Traveling by bike in South Africa

Jürgen

14.08.2019

Several day tours on the bicycle, bicycle vacation, or even riding only from one city to another without a car is impossible in South Africa, because it’s far too dangerous – these were the usual comments about my plans to travel with the E-Bike from Stellenbosch to Tanzania. “If you don’t get attacked, you’ll at least get a ruthless minibus driver to get you hospitalized.” Nevertheless, I dared to do it and had only positive experiences.

But let’s start from the beginning. The bicycle is a piece of sports equipment in South Africa. One undertakes tours with the mountain bike in the terrain on well laid out trails or rides with the racing bike for a couple of kilometers on the road around the Cape on the weekend – always in full kit with appropriate sportswear and helmet. But there are – at least at the Western Cape – many very well equipped bike shops, which offer everything from the newest mountain bike, over accessories up to professional service. Of course mostly white people can afford this sport. The highlight of the sports cycling activities at the Western Cape is the annual 108 km long cycle race around the Cape Peninsula, the Cape Town Cycle Tour, where 35,000 participants cavort. In contrast to the rest of Africa, cycling has not spread to black people as a means of transport yet, here people prefer to squeeze themselves into minibuses, onto the back of trucks or walk.

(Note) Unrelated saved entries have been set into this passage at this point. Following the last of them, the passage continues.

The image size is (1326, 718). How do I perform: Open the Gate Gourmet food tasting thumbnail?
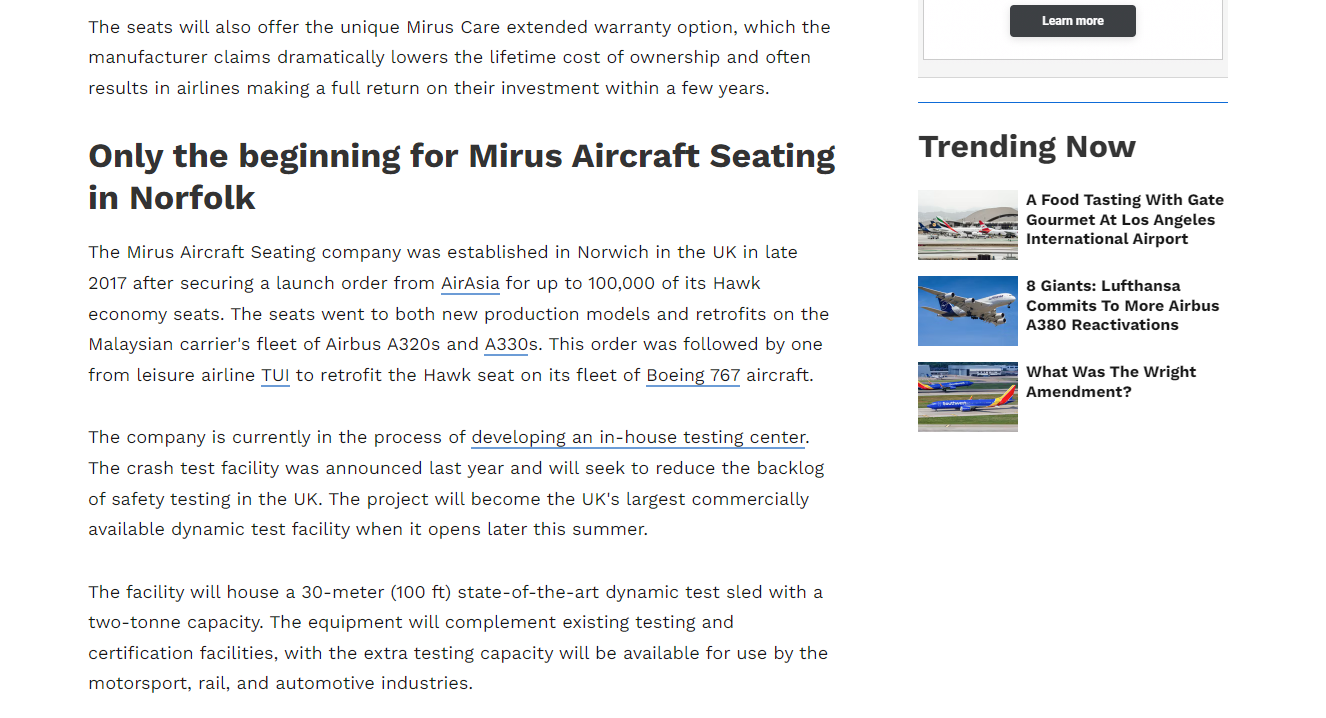click(x=968, y=225)
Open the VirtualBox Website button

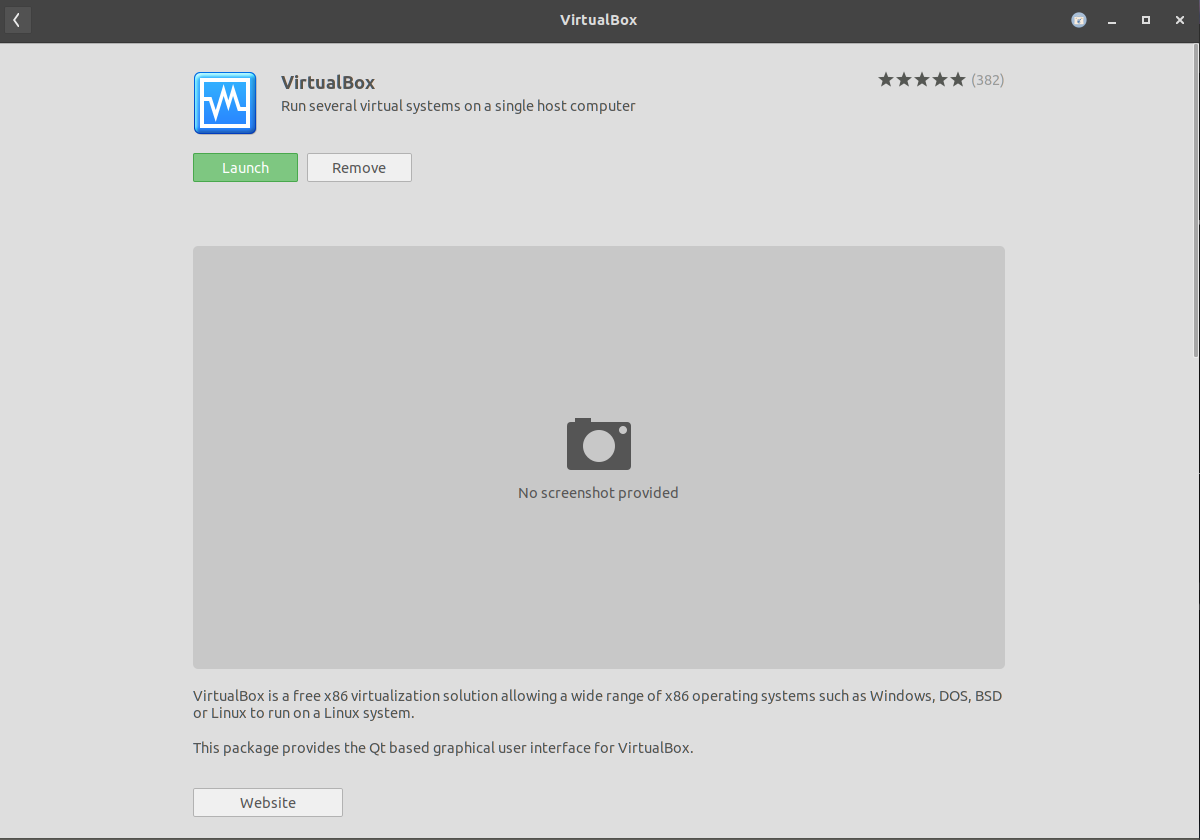[x=268, y=803]
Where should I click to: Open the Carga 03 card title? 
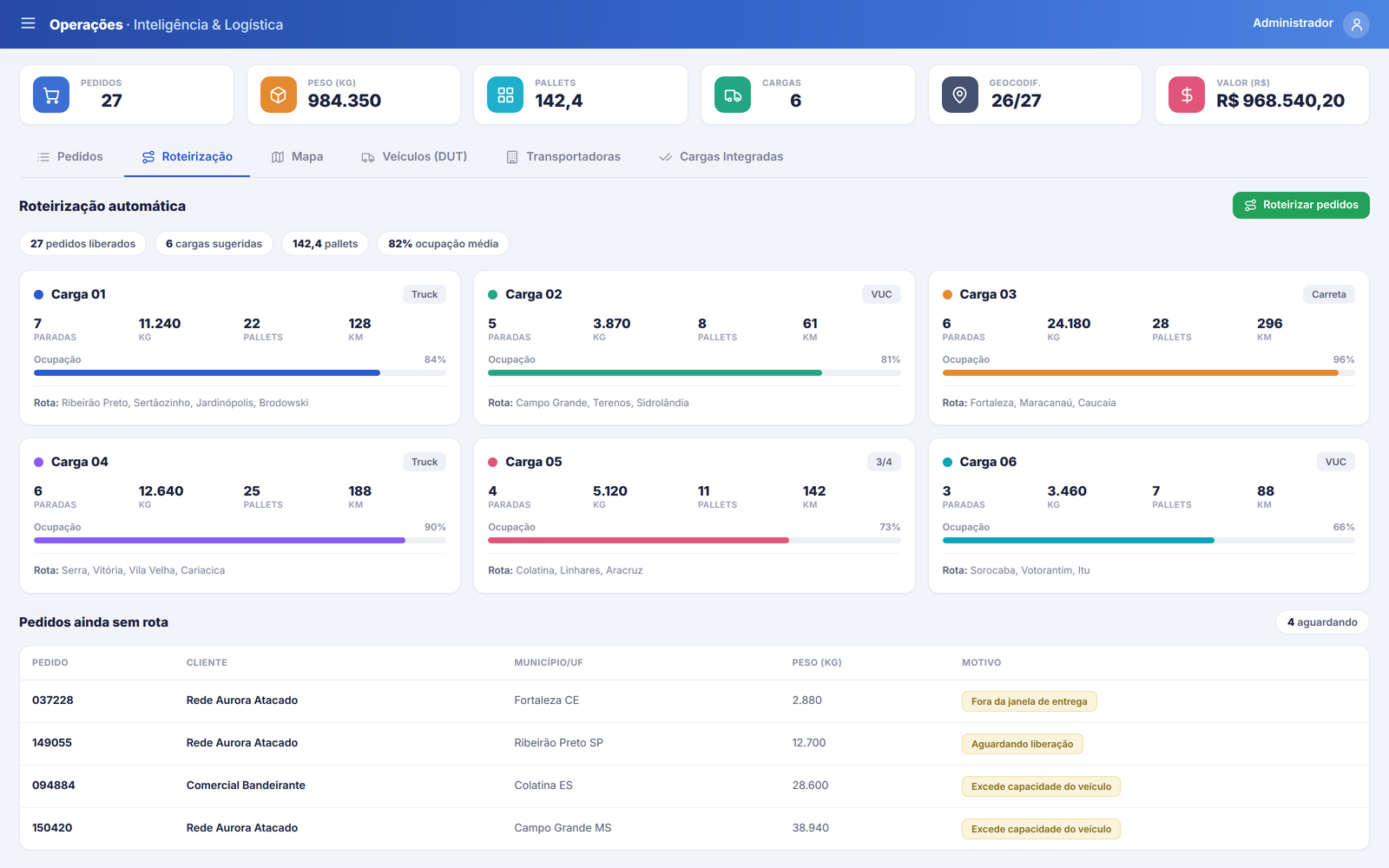point(988,294)

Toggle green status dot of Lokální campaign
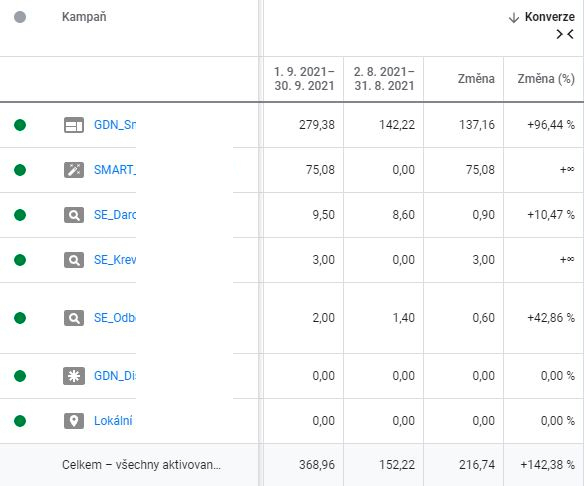pos(20,421)
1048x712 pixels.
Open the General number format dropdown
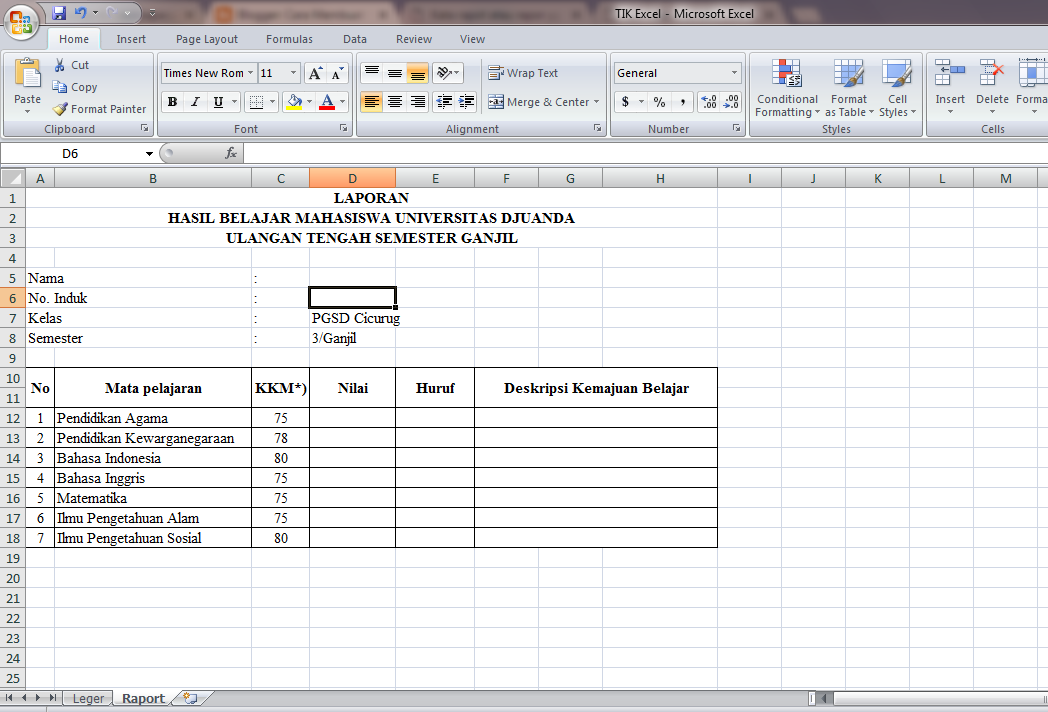(x=737, y=72)
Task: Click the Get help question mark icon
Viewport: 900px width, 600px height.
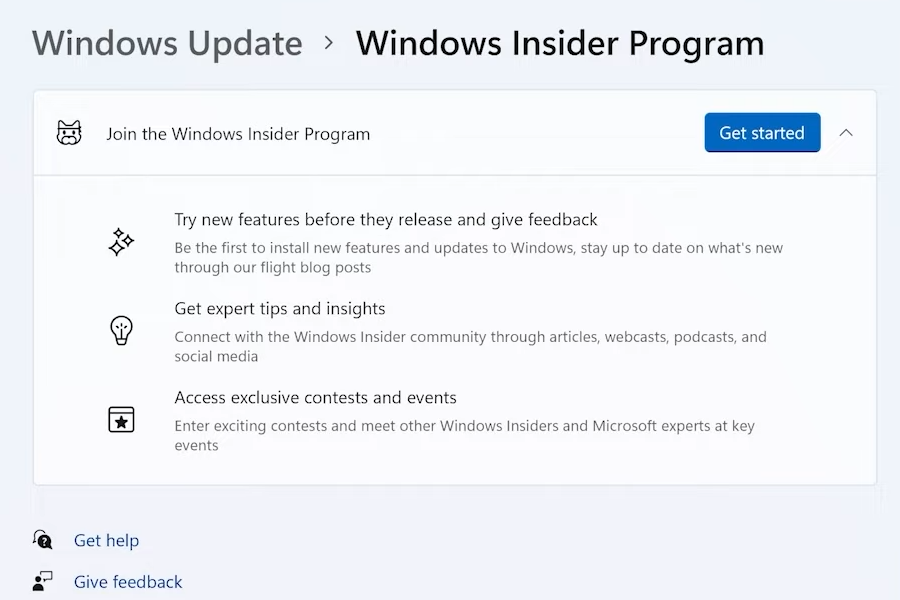Action: (42, 540)
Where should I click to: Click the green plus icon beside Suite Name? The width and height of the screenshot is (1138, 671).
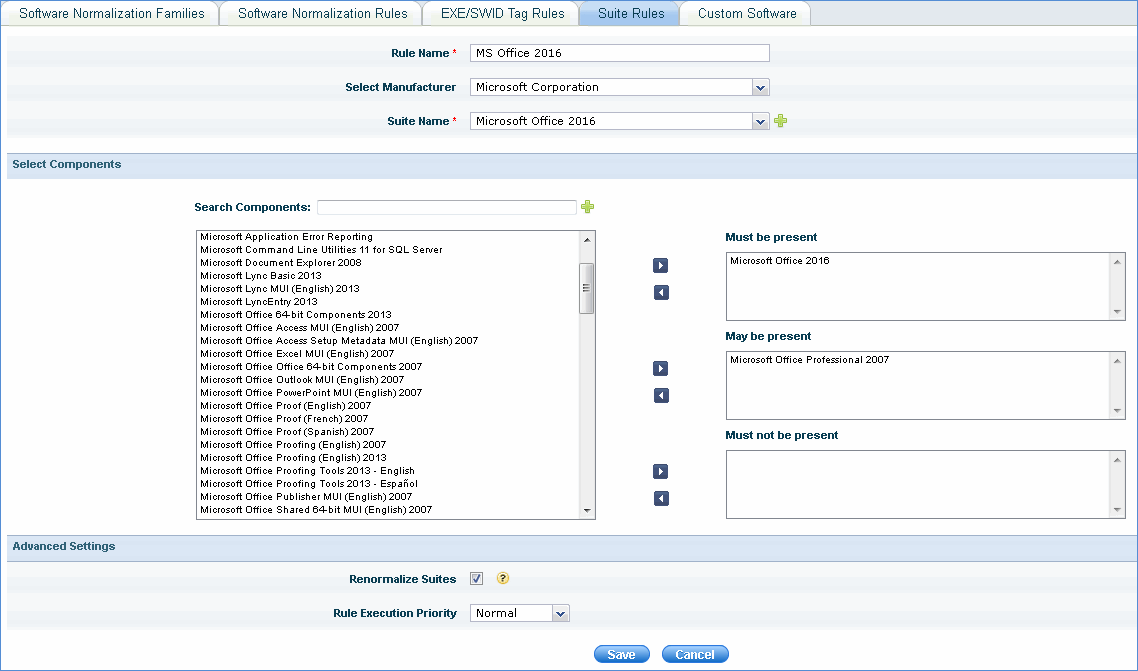[781, 121]
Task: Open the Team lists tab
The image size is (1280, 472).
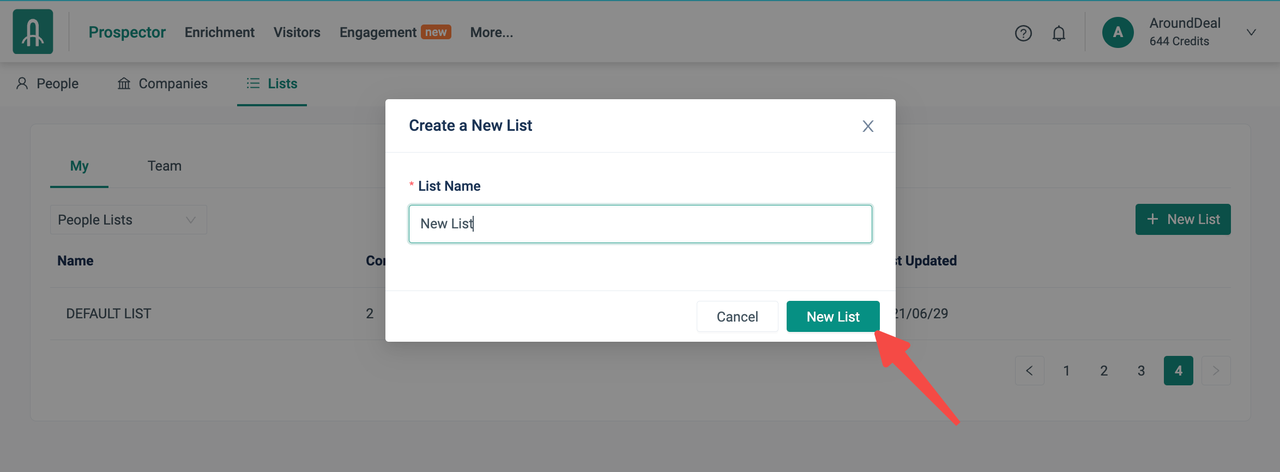Action: click(x=164, y=166)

On my tour, on the 2200 km road from Stellenbosch to the Mozambican border, I only met a cyclist once at the Eastern Cape, who was on his way to the next bigger city. However, this unusual position as a cycle-tourer offers some advantages. In spite of the respective prohibition signs there were no difficulties with the police, when I was cycling on the side lane of the N2, which had been extended to a motorway, and also in the national park the police only greeted me friendly. The road infrastructure in South Africa is excellent, even the highways are suitable for bicycles, because almost all of them have a wide hard shoulder. You share it at most with a few glass crumbs (I have never seen so much broken glass alongside the roads like in South Africa) and occasional pedestrians. In the proximity of villages there are sometimes market stalls for local fruit and vegetables, but in most areas these are strictly forbidden. The tourist infrastructure, i.e. accommodation and catering, was great in the provinces of the Western Cape and KwaZulu-Natal, in the Eastern Cape I had to plan a bit more in advance, because backpackers, hotels, B&B’s and restaurants are not so abundant. The free Backpacker Guide „from coast to coast” offers a good clue for accommodation options. The stops to recharge my battery were very communicative, I always had to explain my bike (e-bikes are almost unknown in South Africa) and my “crazy” itinerary. There were a number of intense conversations about the country and some moving encounters. This is how I was made a “Brother” (which is normally reserved only for black brothers) and about my prospects in old age: “If you have grandchildren, then they do not have a grandfather, who can walk only laboriously with canes, [acting interlude] but a fit one”.

Highlights of the trip were the mountains of the East Cape and the lagoon landscape of Kosi Bay in the far north. The Kosi Bay Casitas were also one of my nicest places to stay overnight, I had a cute little house with kitchen and shower for myself, for the equivalent of 15€. Somewhat more expensive but also very recommendable was the bush baby lodge at Hluhluwe, a typical South African game lodge, but with very nice owners, good food (also rather typical – you can eat well almost everywhere in the country) and a game reserve, which you can also stroll through on foot easily.